• **EXERCISE INSTRUCTIONS**
[1] In the review of Kelly Kristin Jones' exhibition, which neighborhood was Jones driving through at night when she created "Untitled"?
[2] From the review of Kelly Kristin Jones' exhibition, output the text starting at "Presented as a" and ending at "its traumatic history.".
[3] Carry the review of Kelly Kristin Jones' exhibition forward with the next part, picking up after its final sentence.

• **PASSAGE**

Kelly Kristin Jones’ “We forgot the moon while holding up the sun” is an exhibition composed of a series of carefully staged photographs alongside a sculptural installation titled “Orders of Empire.” Jones’ black-and-white photographs in the ongoing series, “Untitled,” take on a painterly quality on the starkness of 062’s white walls. Images conjure themselves from the artist’s self-ascribed mission to identify and conceal iconographic sculptures or “personal memorials” in Chicago suburban neighborhoods. Under a veil of darkness, Jones started to photograph found memorials at night, disrupting master narratives of landscapes experienced in the day. With a practice that has centered on reimagining public landscapes, “keying out” or concealing public monuments has been a means for Jones to “heal communities,” both literally and digitally. What is striking about this particular series is the seeming quietude on the surface of each Piso print. Deep, full saturation shades of black are etched with glints of light as the artist undertakes the exercise of digitally and physically masking monuments in ways that make it near impossible to understand the scale and depth of each antiquity. What is presented instead are subtly lit edges, gestures that are drawn over and into an altogether familiar midwestern landscape, where Jones confronts private and public vulnerability through constructed photography.
As a new mother, Jones created “Untitled” primarily while driving through her newly adopted neighborhood of Oak Park, at night. She grew intrigued by neoclassical garden and patio sculptures in other women’s backyards, perceiving them as signifiers of class and cultural identity. Testing the boundaries of public and private access, Jones would “trespass” these spaces to examine, measure and photograph personal monuments. Returning the image to the studio, Jones then transfers images into Photoshop, dodging found monuments with the software’s “healing” tool, she then extends landscapes to digitally conceal these monumental forms. Printing the manipulated image, Jones returns to the site once more, staging a physical masking of these personal monuments with the intention to “fix” the landscape. What results is a series of seemingly abstracted landscapes, where the viewer can barely perceive the elemental form, now discontinuous from its landscape.
Presented as a linear series of images, “Untitled” juxtaposes America’s political history along with Jones’ autobiographical study of material time and space, combining the conditions of nesting as a new mother with the historical representation of class in suburban America. Uniquely occupying the interstitial space that lies discreetly between a woman’s role during the day and at night, she masterfully reconstructs the two-dimensional and three-dimensional nature of our built world, skewing intimate registers that are associated with our interior and exterior worlds. By explicitly presenting each photograph in an equidistant line, the series read more as a polyptych than individual pieces, making it all the more challenging to consider given the continuum of this country and its traumatic history.
Jones’ previous projects, “Poems for my mothers” and “Coverings,” took public monuments to task, questioning how photography could provide a counter memory by supplanting or replacing images of white supremacy from public spaces. In “We forgot the moon while holding up the sun,” we witness a return to the self, a more personal reckoning of sorts, that has come to the artist at a time where public spaces are devoid of publics and the private has returned to being sanctuary.

• **DATA EXTRACT**

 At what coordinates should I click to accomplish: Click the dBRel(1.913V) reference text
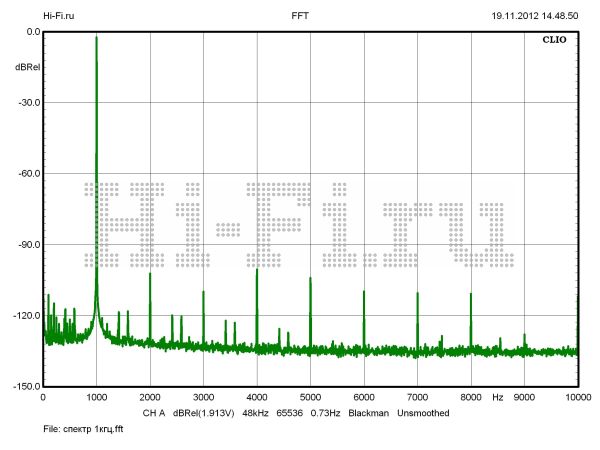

• **ANSWERS TO THE EXERCISE**
[1] Her newly adopted neighborhood of Oak Park.

[2]
Presented as a linear series of images, “Untitled” juxtaposes America’s political history along with Jones’ autobiographical study of material time and space, combining the conditions of nesting as a new mother with the historical representation of class in suburban America. Uniquely occupying the interstitial space that lies discreetly between a woman’s role during the day and at night, she masterfully reconstructs the two-dimensional and three-dimensional nature of our built world, skewing intimate registers that are associated with our interior and exterior worlds. By explicitly presenting each photograph in an equidistant line, the series read more as a polyptych than individual pieces, making it all the more challenging to consider given the continuum of this country and its traumatic history.

[3]
It is a known and accepted fact that many young couples tend to move to suburban neighborhoods around their first childbirth. Linked to the cost of housing, childbearing expenses and access to space, the move from a city to a suburb is often coupled with increased commute times, a search for a new sense of community and the mother having to renegotiate her role in labor force participation. In this specific series, Jones does not address white supremacy and patriarchal systems alone. Jones’ body of work points to the complex and intertwined nature of family building in the context of the relentless pursuit of freedom. Starting a family, moving and pursuing the active retelling of history, Jones draws on collective and individual experiences that speak of the trauma of womanhood. In the creation of these abstracted juxtapositions, the seemingly random images topple the visual hierarchy associated with photography, while her sculptural installation does much the same. In “Orders of Empire,” Jones employs the language of neoclassical architecture (classically associated with male “genius”), carefully presenting a body of columns collected by the artist over the course of the pandemic. Sourced in estate sales and online marketplaces, each symbolizes an interaction between the artist and a woman negotiating her identity in relation to the idea of America. For the purpose of this exhibition, the site specific installation at 062 can be seen as a critical study of the unfavorable structural conditions that dictate the allocation of power in relation to maternal labor, overturning a male dominant narrative on white supremacy to a dialectical confrontation between multiple forms and mediums.
While Jones’ photographs lead us to question the mnemonic experience of historical landscapes, the images highlight the tension between figuration and abstraction and serve as a constant reminder of the dispute between the referent and nature. Unveiling the banality of personal and familial histories, and the all-pervasive design of nationalism, Jones’ works seek to disrupt the landscape by speaking to who is silenced, unseen or overlooked, much like a mother tending to her child, while the busy men of the world lie in repose. (Pia Singh)
“Kelly Kristin Jones: We forgot the moon while holding up the sun” is on view at 062, 1029 West 35th, through July 23.